El disparate

J. SÁNCHEZ HERRADOR

Igual que solemos explicar el crimen mediante la locura del asesino descartando algo tan simple como la falta de empatía y la maldad del que mata, cuando nos enfrentamos a cualquier otro hecho ilegal que nos desborda acudimos al disparate para poder situarlo fuera de la razón y de la lógica. Lo que han hecho los separatistas catalanes puede ser un disparate por lo excesivo pero no tiene nada de absurdo. Al contrario, el plan de los independentistas es el punto final a una estrategia completa de desobediencia a la legalidad, de hechos consumados contra el Estado de Derecho y de golpe tumultuario contra la Constitución. Si eso no es sedición se parece mucho.
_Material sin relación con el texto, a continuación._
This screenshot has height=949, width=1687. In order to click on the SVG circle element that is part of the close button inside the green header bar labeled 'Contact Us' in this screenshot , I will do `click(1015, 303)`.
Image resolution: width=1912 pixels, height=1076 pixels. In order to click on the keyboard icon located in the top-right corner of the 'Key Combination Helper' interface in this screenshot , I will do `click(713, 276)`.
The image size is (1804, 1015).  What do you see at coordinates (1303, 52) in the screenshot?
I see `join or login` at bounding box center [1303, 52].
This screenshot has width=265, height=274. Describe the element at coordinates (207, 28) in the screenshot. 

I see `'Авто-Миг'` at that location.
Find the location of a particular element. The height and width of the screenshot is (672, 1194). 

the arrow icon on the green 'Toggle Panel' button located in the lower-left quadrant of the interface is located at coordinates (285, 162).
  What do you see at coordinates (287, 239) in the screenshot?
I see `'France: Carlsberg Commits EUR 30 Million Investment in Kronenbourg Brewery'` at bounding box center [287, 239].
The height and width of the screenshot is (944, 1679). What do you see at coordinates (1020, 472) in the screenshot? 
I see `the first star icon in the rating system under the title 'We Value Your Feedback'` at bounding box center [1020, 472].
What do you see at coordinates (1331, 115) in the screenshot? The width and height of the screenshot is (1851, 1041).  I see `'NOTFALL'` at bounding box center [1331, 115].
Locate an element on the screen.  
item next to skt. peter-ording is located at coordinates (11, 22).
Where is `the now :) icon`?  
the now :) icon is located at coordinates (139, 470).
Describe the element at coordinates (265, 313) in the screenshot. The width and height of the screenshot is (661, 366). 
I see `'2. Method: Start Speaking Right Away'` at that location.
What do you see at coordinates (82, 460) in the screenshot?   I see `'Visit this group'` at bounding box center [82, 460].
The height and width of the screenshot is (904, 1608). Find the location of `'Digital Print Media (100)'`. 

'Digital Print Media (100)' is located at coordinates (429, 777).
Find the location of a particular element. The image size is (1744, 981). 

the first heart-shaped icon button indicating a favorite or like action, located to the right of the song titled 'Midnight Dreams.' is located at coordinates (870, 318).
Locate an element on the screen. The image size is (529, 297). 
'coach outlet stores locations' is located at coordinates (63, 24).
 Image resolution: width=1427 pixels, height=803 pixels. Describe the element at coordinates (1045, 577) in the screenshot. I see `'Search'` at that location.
Los dirigentes europeos pueden mostrar sorpresa, pero la vergüenza democrática de la vicepresidenta del Ejecutivo Sáenz de Santamaría no se comprende. Nadie puede decir que no habían avisado. Algunos llevamos comentando hace meses que nos estaban dando un Golpe de Estado a cámara lenta en nuestra propia cara y aquí continuamos con la doctrina del acto administrativo esperando a que aparezcan las papeletas y las urnas. Supongo que el Gobierno lo tiene todo pensado pero viendo el rostro de incredulidad de algunos es para preocuparse. Por una cuestión menor pueden detenerte pero si te ríes del Tribunal Constitucional, creas una legalidad paralela, te cargas la democracia, publicas en el boletín autonómico el embrión de la república catalana y animas a la algarada recibes una tardía querella por desobediencia, prevaricación y malversación de caudales públicos. Fue Zapatero, el ingenuo mediador al que Maduro tomó el pelo para legitimar la dictadura venezolana, quien derogó el artículo del Código Penal que tipificaba y castigaba con prisión la convocatoria de un referéndum ilegal. Así nos va.